No Brasil[editar | editar código-fonte]

É uma condição para a declaração do Estado de sítio no Brasil.

O texto constitucional vigente, no artigo 137, determina que o Presidente da República pode, ouvidos o Conselho da República e o Conselho de Defesa Nacional, solicitar ao Congresso Nacional do Brasil autorização para decretar o estado de sítio em dois casos específicos: comoção grave de repercussão nacional ou ocorrência de fatos que comprovem a ineficácia de medida tomada durante o estado de defesa; e alternativamente, a declaração de estado de guerra ou resposta a agressão armada estrangeira.

A Constituição brasileira de 1988 determinou uma espécie de divisão de estados de alerta nacional em dois níveis: Estado de Defesa (artigo 136) e Estado de Sítio (artigo 137 ao 139). O legislador constitucional teve grande cuidado ao diferenciar os dois estados, pois enquanto no primeiro o Presidente da República pode declarar de ofício e somente após (24 horas) justificar seu ato, no segundo, somente a prévia autorização do Congresso Nacional permite que o Presidente proceda a decretação.

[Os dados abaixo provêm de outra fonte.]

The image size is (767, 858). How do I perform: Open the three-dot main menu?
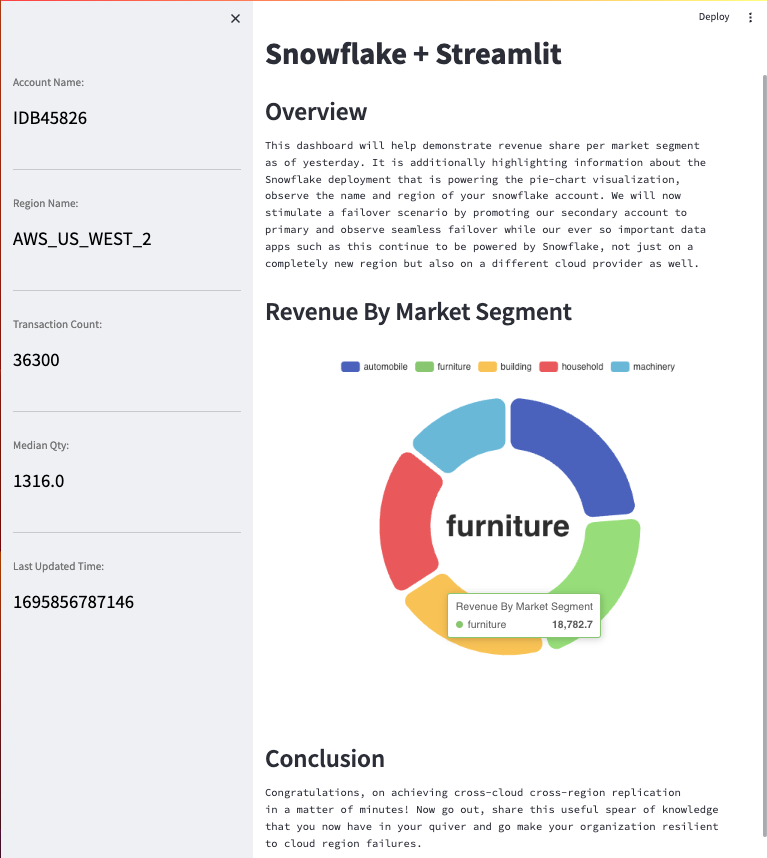(751, 17)
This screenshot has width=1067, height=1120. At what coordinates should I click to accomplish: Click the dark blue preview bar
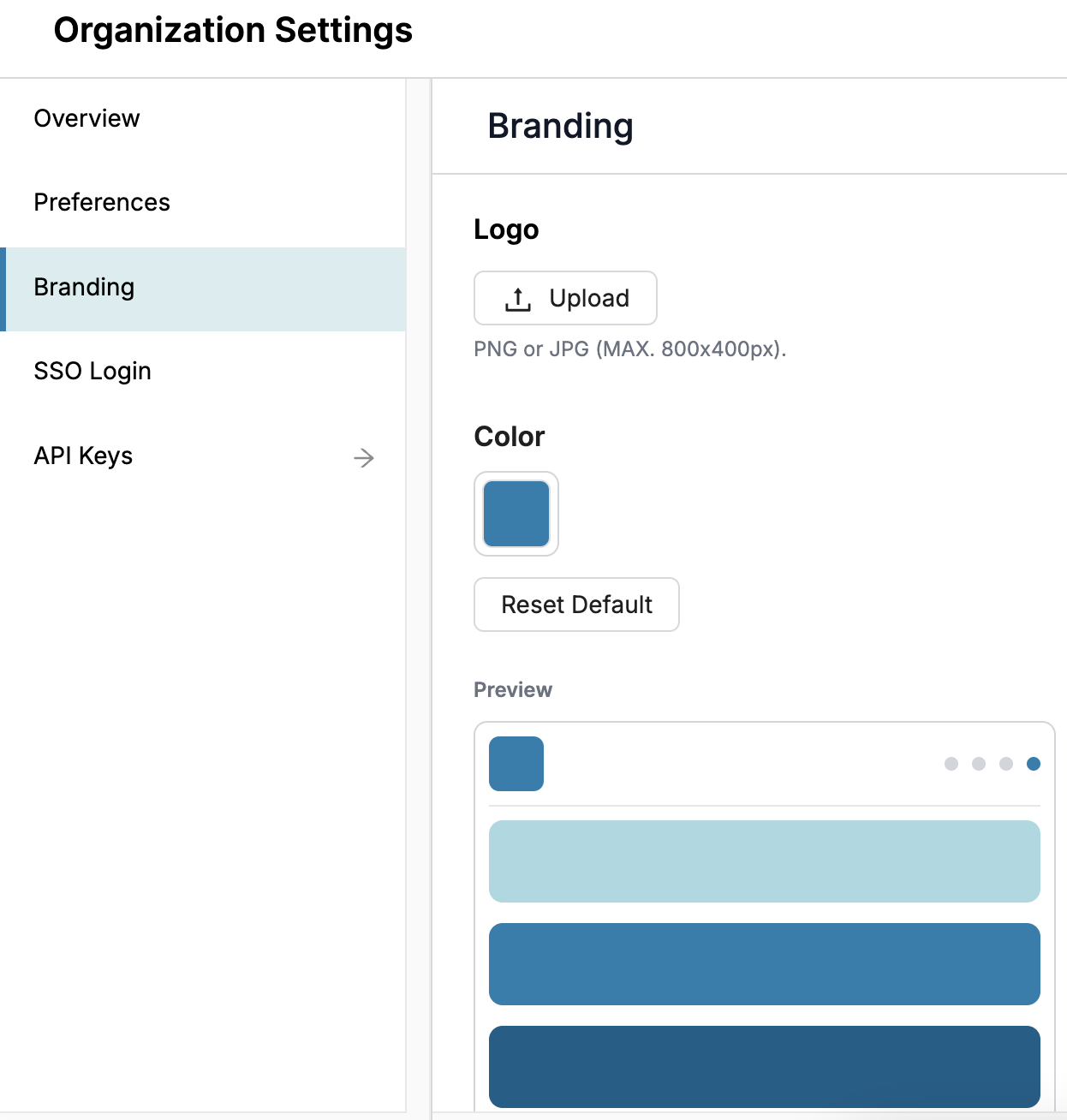point(764,1067)
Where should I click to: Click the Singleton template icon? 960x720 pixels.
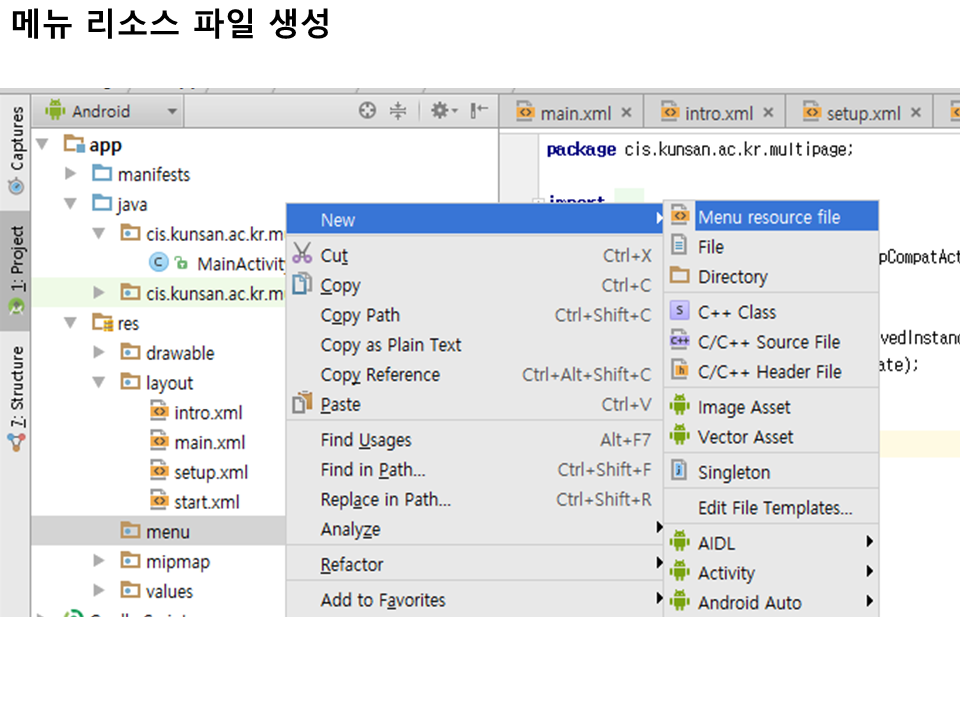[x=680, y=471]
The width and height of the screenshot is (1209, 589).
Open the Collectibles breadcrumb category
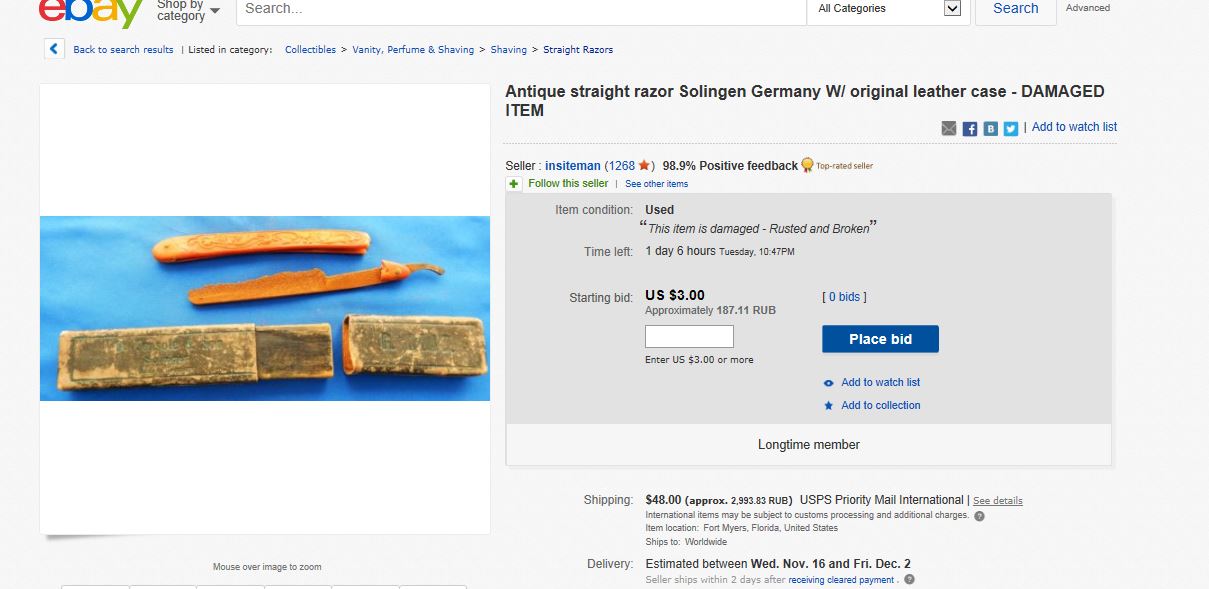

Outras são as diferenças, como a necessidade de apontar, no ato da decretação de Estado de Defesa a prévia delimitação da área em que serão aplicáveis as medidas restritivas e os direitos que estabelecer. No caso do Estado de Sítio, após encerrado o conflito ou o motivo que originou a sua decretação, o Presidente presta contas ao Congresso Nacional pelos atos praticados. Quanto aos direitos afetados, somente a decretação de Estado de Sítio vai poder suspende as garantias aos direitos fundamentais.